R pre-processing
This page contains information about pre-processing different types of data for usage with pret by leveraging the workerbee
R package
Table of contents
- Available generators
- Timepoints and treatment regimens
- Sequencing data from Personalis
- Flow and CyTOF data
- Mapping gene symbols
Available generators
The currently available generators are the following (please refer to the R documentation for detailed information)
Function | Purpose |
---|---|
generate_regimens_therapies | generate treatment regimens and therapies starting from a table of subjects information |
generate_timepoints | combine timepoint and treatment regimens information to generate all the individual timepoint / treatment regimen combinations |
generate_cell_population_measurements | generate cell population measurements starting from a table of event counts downloaded from CellEngine |
generate_cell_cluster_measurements | generate cluster measurements starting from the output of the grappolo package |
generate_clinical_observations | generate clinical observations by combining clinical data with timepoint information |
generate_personalis_data | generate multiple types of data from Personalis output |
Timepoints and treatment regimens
This example assumes a simple scenario where there a number of treatment regimens, all with the same schedule of events
Assuming you have a table of subjects indicating the arm (i.e. treatment regimen) for each one (the TRTACD
column in the example below)
USUBJID | SEX | TRTACD |
---|---|---|
840-100100-001 | M | B1 |
840-100100-002 | F | B2 |
840-100100-003 | F | B2 |
840-100100-004 | M | C1 |
you can create treatment regimens and therapies as follows
subjects <- read.table("original/subjects.txt", header = T, stringsAsFactors = F)
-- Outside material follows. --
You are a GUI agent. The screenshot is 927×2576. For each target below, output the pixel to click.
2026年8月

reg.therapies <- workerbee::generate_regimens_therapies(subjects,
subject.var = "USUBJID",
treatment.var = "TRTACD"
)
The reg.therapies
object is a list with two elements
therapies
contains the therapy information for each subject (i.e. the assignment of each subj to a treatment arm)regimens
contains the regimen ids
Now create a schedule of events file similar to the following
CYCLE | DAY | NOMINAL | ORDER | TYPE |
---|---|---|---|---|
1 | 1 | C1D1 | 1 | :timepoint.type/on-treatment |
1 | 3 | C1D3 | 2 | :timepoint.type/on-treatment |
1 | 4 | C1D4 | 3 | :timepoint.type/on-treatment |
1 | 8 | C1D8 | 4 | :timepoint.type/on-treatment |
You can then combine the schedule of events with the regimens information as follows
schedule.of.events <- read.table("original/schedule_of_events.txt", header = T, stringsAsFactors = F)
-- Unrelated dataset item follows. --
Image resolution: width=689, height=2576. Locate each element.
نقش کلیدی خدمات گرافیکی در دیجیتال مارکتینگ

timepoints <- workerbee::generate_timepoints(schedule.of.events,
regimens = reg.therapies$regimens$id,
timepoint.name.var = "NOMINAL"
)
This will generate timepoints by duplicating the schedule of events for each treatment regimens as follows
regimen | CYCLE | DAY | ORDER | TYPE | id |
---|---|---|---|---|---|
B1 | 1 | 1 | 1 | :timepoint.type/on-treatment | B1/C1D1 |
B2 | 1 | 1 | 1 | :timepoint.type/on-treatment | B2/C1D1 |
C1 | 1 | 1 | 1 | :timepoint.type/on-treatment | C1/C1D1 |
B1 | 1 | 3 | 2 | :timepoint.type/on-treatment | B1/C1D3 |
B2 | 1 | 3 | 2 | :timepoint.type/on-treatment | B2/C1D3 |
C1 | 1 | 3 | 2 | :timepoint.type/on-treatment | C1/C1D3 |
Now save everything as follows
write.table(timepoints, "processed/timepoints.txt", sep = "\t", col.names = T, row.names = F, quote = F)
write.table(reg.therapies$therapies, "processed/therapies.txt", sep = "\t", col.names = T, row.names = F, quote = F)
write.table(reg.therapies$regimens, "processed/treatment-regimens.txt", sep = "\t", col.names = T, row.names = F, quote = F)
Sequencing data from Personalis
The generate_personalis_data
is a high-level entry point that will generate multiple types of data by calling a number of downstream generators. You can control which generators are called with the generators
argument. Different types of generators assume the presence of files with different names in the input.dir
folder. You should grab files matching the following regular expressions from the Personalis output folder and copy them to input.dir
generator | required files |
---|---|
gene_expression | *tumor_rna_expression_report* |
cna | *somatic_dna_gene_cna_report* |
tmb | *dna_statistics* |
variants | *somatic_dna_small_variant_report_preferred* |
tcr_alpha | *rna_tcr_alpha_clone_report* |
tcr_beta | *rna_tcr_beta_clone_report* |
The Personalis data files contain the sample name in the file name. Most likely you will have to supply a mapping between the file names and the actual sample barcodes.
Assuming you have a table that contains mapping between filenames and barcodes, such as a table downloaded from RawSugar after the matching process, you can create this mapping as follows
name.to.sample <- read.table("filename_to_sample.txt", header = T, stringsAsFactors = F)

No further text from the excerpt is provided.